2009-08-27 Thread Glen Newton
2009/8/27 Fuad Efendi f...@efendi.ca:
 stored=true means that this piece of info will be stored in a filesystem.
 So that your index will contain 1Mb of pure log PLUS some info related to
 indexing itself: terms, etc.

 Search speed is more important than index size...

Not if you run out of space for the index. :-)

 And note this: message field contains actual log, stored=true, so that
 only this field will make 1Mb if not indexed


 -Original Message-
 From: Silent Surfer [mailto:silentsurfe...@yahoo.com]
 Sent: August-20-09 11:01 AM
 To: Solr User
 Subject: How to reduce the Solr index size..

 Hi,

 I am newbie to Solr. We recently started using Solr.

 We are using Solr to process the server logs. We are creating the indexes
 for each line of the logs, so that users would be able to do a fine grain
 search upto second/ms.

 Now what we are observing is , the index size that is being created is
 almost double the size of the actual log size. i.e if the logs size is say 1
 MB, the actual index size is around 2 MB.

 Could anyone let us know what can be done to reduce the index size. Do we
 need to change any configurations/delete any files which are created during
 the indexing processes, but not required for searching..

 Our schema is as follows:

   field name=pkey type=string indexed=true stored=true
 required=false /
   field name=date type=date indexed=true stored=true
 omitNorms=true/
   field name=level type=string indexed=true stored=true/
   field name=app type=string indexed=true stored=true/
   field name=server type=string indexed=true stored=true/
   field name=port type=string indexed=true stored=true/
   field name=class type=string indexed=true stored=true/
   field name=method type=string indexed=true stored=true/
   field name=filename type=string indexed=true stored=true/
   field name=linenumber type=string indexed=true stored=true/
   field name=message type=text indexed=true stored=true/

 message field holds the actual logtext.

 Thanks,
 sS










-- 

-


Re: How to reduce the Solr index size..

2009-08-20 Thread Grant Ingersoll


On Aug 20, 2009, at 11:00 AM, Silent Surfer wrote:


Hi,

I am newbie to Solr. We recently started using Solr.

We are using Solr to process the server logs. We are creating the  
indexes for each line of the logs, so that users would be able to do  
a fine grain search upto second/ms.


Now what we are observing is , the index size that is being created  
is almost double the size of the actual log size. i.e if the logs  
size is say 1 MB, the actual index size is around 2 MB.

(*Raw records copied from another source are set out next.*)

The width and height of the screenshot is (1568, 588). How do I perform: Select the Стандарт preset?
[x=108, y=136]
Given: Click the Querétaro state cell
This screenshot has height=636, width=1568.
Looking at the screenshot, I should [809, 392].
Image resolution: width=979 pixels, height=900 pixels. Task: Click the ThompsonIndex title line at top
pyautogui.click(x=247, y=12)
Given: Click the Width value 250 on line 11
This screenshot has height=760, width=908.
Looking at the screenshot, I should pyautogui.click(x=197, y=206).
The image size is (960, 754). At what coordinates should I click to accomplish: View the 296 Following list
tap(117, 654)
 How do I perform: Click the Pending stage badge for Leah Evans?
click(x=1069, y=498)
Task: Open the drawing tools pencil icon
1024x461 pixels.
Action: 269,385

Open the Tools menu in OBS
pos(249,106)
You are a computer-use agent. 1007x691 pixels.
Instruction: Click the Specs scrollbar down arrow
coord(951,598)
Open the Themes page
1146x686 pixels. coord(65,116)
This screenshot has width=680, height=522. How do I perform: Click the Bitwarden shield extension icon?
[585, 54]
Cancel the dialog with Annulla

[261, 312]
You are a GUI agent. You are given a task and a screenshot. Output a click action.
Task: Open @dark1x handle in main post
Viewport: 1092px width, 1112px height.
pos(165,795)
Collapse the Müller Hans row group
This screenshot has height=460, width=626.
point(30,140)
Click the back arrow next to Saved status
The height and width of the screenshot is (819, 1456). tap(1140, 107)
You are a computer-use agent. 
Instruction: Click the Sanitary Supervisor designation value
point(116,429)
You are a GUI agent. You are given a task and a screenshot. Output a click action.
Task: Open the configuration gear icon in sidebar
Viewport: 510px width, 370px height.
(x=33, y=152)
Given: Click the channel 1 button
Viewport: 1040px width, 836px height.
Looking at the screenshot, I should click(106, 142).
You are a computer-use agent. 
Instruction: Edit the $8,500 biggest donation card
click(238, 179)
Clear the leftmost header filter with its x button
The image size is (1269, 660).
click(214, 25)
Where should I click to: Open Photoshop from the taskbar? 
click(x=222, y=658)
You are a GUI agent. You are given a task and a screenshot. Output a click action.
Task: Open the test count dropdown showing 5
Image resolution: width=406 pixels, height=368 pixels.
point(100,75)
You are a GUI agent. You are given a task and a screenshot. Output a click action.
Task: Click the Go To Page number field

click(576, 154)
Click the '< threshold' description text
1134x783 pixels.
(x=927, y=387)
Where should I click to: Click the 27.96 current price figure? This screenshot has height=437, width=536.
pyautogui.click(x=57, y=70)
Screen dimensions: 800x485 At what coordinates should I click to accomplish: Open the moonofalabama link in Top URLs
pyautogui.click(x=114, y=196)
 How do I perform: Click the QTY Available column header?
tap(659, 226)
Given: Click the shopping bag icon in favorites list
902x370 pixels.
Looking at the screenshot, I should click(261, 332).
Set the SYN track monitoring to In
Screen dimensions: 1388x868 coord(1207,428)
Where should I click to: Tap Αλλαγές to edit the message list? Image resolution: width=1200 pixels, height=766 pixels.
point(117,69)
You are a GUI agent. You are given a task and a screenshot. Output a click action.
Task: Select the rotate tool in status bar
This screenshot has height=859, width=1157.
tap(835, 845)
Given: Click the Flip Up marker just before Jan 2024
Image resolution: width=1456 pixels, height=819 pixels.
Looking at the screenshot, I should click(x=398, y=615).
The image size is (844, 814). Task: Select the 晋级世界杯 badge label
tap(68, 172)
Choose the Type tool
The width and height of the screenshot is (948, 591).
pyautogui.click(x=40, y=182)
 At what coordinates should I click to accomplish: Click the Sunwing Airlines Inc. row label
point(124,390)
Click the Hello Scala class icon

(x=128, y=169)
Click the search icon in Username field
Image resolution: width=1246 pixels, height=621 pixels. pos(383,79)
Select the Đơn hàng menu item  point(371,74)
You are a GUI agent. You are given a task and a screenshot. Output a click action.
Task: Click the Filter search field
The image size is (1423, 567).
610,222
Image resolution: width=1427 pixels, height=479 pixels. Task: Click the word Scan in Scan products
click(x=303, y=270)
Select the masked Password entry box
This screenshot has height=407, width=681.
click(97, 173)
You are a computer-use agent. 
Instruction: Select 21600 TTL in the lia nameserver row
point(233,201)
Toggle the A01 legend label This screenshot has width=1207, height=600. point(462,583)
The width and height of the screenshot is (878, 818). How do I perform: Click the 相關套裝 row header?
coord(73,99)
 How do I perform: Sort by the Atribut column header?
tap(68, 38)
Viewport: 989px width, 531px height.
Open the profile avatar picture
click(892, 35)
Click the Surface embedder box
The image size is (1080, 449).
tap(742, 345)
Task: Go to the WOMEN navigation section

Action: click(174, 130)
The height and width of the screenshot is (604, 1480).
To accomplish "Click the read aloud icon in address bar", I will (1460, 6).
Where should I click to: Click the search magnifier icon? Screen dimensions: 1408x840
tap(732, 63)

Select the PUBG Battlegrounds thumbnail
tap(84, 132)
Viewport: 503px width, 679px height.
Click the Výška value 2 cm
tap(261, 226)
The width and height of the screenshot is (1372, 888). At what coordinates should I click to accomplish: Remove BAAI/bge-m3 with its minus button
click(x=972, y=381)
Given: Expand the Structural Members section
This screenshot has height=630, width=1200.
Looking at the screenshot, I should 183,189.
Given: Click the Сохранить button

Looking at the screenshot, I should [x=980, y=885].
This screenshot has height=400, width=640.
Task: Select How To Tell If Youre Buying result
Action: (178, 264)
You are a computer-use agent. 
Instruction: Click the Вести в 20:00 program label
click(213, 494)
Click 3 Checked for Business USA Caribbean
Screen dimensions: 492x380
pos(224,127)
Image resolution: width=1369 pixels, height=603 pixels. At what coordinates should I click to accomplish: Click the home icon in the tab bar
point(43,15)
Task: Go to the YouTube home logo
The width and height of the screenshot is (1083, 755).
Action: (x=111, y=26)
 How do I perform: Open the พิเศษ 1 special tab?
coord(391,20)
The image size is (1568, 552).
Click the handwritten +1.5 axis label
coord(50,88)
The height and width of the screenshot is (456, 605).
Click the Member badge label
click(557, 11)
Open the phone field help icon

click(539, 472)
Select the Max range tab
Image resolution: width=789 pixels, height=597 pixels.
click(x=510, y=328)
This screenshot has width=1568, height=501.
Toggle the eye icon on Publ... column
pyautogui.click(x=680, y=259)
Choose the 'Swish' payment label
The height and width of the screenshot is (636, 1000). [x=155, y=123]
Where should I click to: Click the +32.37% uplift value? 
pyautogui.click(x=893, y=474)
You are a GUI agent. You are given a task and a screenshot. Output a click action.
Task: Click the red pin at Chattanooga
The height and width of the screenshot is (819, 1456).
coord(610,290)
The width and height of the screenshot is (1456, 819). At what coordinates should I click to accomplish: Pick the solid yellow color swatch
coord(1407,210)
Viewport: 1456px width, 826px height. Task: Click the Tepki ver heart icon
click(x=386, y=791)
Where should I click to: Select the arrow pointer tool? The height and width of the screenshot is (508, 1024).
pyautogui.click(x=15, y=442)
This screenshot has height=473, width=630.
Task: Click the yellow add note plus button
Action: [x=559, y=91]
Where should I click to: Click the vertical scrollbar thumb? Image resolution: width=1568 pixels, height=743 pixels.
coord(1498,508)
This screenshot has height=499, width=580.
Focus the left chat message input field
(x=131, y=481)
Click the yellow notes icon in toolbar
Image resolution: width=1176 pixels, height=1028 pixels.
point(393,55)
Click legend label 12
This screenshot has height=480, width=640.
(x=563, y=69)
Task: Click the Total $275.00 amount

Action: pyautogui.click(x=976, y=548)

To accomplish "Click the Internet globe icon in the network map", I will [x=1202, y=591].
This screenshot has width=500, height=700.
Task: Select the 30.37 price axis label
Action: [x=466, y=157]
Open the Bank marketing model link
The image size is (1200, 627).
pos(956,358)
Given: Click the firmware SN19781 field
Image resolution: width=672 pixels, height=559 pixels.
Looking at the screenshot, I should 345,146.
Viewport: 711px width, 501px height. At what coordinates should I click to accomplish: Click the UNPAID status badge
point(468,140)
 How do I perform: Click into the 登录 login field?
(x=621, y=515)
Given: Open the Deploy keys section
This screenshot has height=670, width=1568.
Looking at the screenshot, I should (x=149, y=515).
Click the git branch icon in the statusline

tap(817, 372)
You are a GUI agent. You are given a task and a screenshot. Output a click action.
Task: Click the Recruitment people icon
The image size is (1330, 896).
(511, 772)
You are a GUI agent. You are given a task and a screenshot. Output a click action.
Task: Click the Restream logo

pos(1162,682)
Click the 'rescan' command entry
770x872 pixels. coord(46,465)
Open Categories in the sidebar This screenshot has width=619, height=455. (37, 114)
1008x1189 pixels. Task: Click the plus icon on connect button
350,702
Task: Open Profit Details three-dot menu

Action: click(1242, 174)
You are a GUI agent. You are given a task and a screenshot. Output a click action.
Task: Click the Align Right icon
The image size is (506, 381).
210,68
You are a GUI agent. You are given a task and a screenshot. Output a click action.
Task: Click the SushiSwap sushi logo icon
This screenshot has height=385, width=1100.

Could anyone let us know what can be done to reduce the index size.  
Do we need to change any configurations/delete any files which are  
created during the indexing processes, but not required for  
searching..


Our schema is as follows:

  field name=pkey type=string indexed=true stored=true  
required=false /
  field name=date type=date indexed=true stored=true  
omitNorms=true/

  field name=level type=string indexed=true stored=true/
  field name=app type=string indexed=true stored=true/
  field name=server type=string indexed=true stored=true/
  field name=port type=string indexed=true stored=true/
  field name=class type=string indexed=true stored=true/
  field name=method type=string indexed=true stored=true/
  field name=filename type=string indexed=true stored=true/
  field name=linenumber type=string indexed=true  
stored=true/

  field name=message type=text indexed=true stored=true/

message field holds the actual logtext.


There are a couple of things you can do:
1. stored = true only needs to be on if you are going to use that  
value later in your application (i.e. for display).  Storage is not  
needed for search.
2. You can omitNorms and termFreqsAndPositions for any fields that you  
aren't searching (but just displaying).


A doubling in size seems a bit much.  However, 1 MB is likely not  
enough to show whether this holds true for a larger index.  Often  
times, the growth of the index is sublinear, since the same terms  
appear over and over again and Lucene can obtain pretty high levels of  
compression.


Also, are you adding any other content to what comes in (synonyms,  
etc.)?


I would open up the index in Luke, too and make sure everything looks  
right.



--
Grant Ingersoll
http://www.lucidimagination.com/

Search the Lucene ecosystem (Lucene/Solr/Nutch/Mahout/Tika/Droids)  
using Solr/Lucene:

http://www.lucidimagination.com/search



How to reduce the Solr index size..

2009-08-20 Thread Silent Surfer
Hi,

I am newbie to Solr. We recently started using Solr.

We are using Solr to process the server logs. We are creating the indexes for 
each line of the logs, so that users would be able to do a fine grain search 
upto second/ms.

Now what we are observing is , the index size that is being created is almost 
double the size of the actual log size. i.e if the logs size is say 1 MB, the 
actual index size is around 2 MB.

Could anyone let us know what can be done to reduce the index size. Do we need 
to change any configurations/delete any files which are created during the 
indexing processes, but not required for searching..

Our schema is as follows:

   field name=pkey type=string indexed=true stored=true 
required=false / 
   field name=date type=date indexed=true stored=true 
omitNorms=true/
   field name=level type=string indexed=true stored=true/
   field name=app type=string indexed=true stored=true/
   field name=server type=string indexed=true stored=true/
   field name=port type=string indexed=true stored=true/
   field name=class type=string indexed=true stored=true/
   field name=method type=string indexed=true stored=true/
   field name=filename type=string indexed=true stored=true/
   field name=linenumber type=string indexed=true stored=true/
   field name=message type=text indexed=true stored=true/

message field holds the actual logtext.

Thanks,
sS